Aborder le deuil à la télévision, c’est un exercice difficile, d’autant plus pour les séries familiales qui recherchent une légèreté communicative. En utilisant le médium télévisuel et en exploitant ses codes au travers du pastiche, WandaVision raconte beaucoup de choses : c’est d’abord l’évolution de l’Amérique et du « rêve américain », passant de la famille modèle des années 1960 au chaos à la Malcolm des années 2000. Ensuite, on remarque tout particulièrement un certain cynisme qui se dégage du pastiche, l’exercice ayant comme fonction de mettre en scène le deuil de Wanda dans une sorte de vie rêvée, sur plusieurs décennies, avec Vision. Une vie qu’elle n’a pas pu obtenir, et des souvenirs qui restaient encore à se créer. Le ton léger de la série s’oppose à la violence des événements vécus par Wanda, et à sa peine qui ne semble pas pouvoir s’atténuer. Il y a là une vraie bonne idée, une approche qui permet à la série de s’échapper parfois du carcan imposé par Marvel et de s’inventer un univers extrêmement dense.

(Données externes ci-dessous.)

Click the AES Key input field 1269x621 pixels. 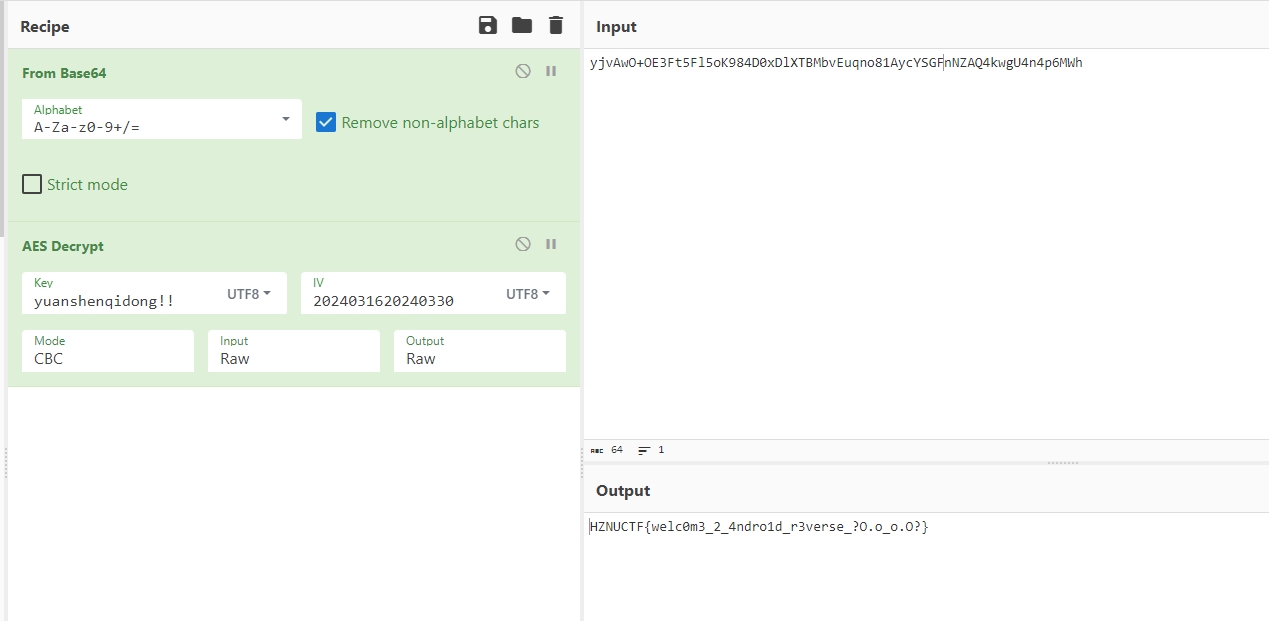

L’autre manière de raconter Marvel
C’est une autre manière de faire, une volonté d’échapper aux codes de Marvel (tout en adaptant ceux d’autres œuvres, paradoxalement) comme Wanda tente d’échapper à sa peine. Il y a quelque chose de surprenant qui donne à WandaVision cette petite chose en plus, comme si Marvel Studios avait enfin compris qu’ils ont la main sur des centaines de héros et d’héroïnes aux univers différents, qu’ils peuvent raconter sans toujours se reposer sur un format similaire. Et c’est quelque chose que le studio serait bien inspiré de garder en tête pour l’avenir. Car si la série a beaucoup de choses à se reprocher, notamment toutes ses séquences dans un monde Marvel plus classique et moins intéressant, elle brille tout particulièrement quand elle met en place son propre univers. A cette volonté de faire autrement, on ajoute le choix de la diffusion hebdomadaire. Si cela relève plutôt de la plateforme Disney+ qui a tout intérêt à étaler ses séries exclusives dans le temps faute de contenu plus régulier, le mode de diffusion sied tout particulièrement bien à une série qui clame sa volonté de prendre le temps et d’observer l’évolution de ses personnages au fil des semaines. On a vu passer ici et là des critiques sur ce type de diffusion, alors que chacun est désormais habitué à « binger » des saisons intégrales qui sortent d’un coup, mais il est plaisant de pouvoir découvrir une telle série à un rythme beaucoup plus lent. Cela laisse le temps de se l’approprier, d’y réfléchir et surtout, de prendre du recul.
WandaVision n’est pas parfaite, la série se perd dans ses derniers épisodes et souffre de quelques tares propres à Marvel Studios. Mais on ne peut que saluer les risques pris par une œuvre qui pastiche cinquante ans de télévision Américaine pour y raconter, plutôt finement, le deuil et la renaissance d’un personnage qui gagne largement en profondeur après des interventions plus discrètes au cinéma. C’est probablement là que les séries Marvel ont un coup à jouer, en proposant des histoires qui diffèrent beaucoup de ce qu’il se passe au cinéma, sans la pression du box office et de sa recherche perpétuelle du record d’entrées. Elizabeth Olsen y brille tout particulièrement, incarnant avec le talent qu’on lui connaît une Wanda Maximoff qui, décidément, est probablement l’un des personnages les plus intéressants de ce petit monde de super-humains.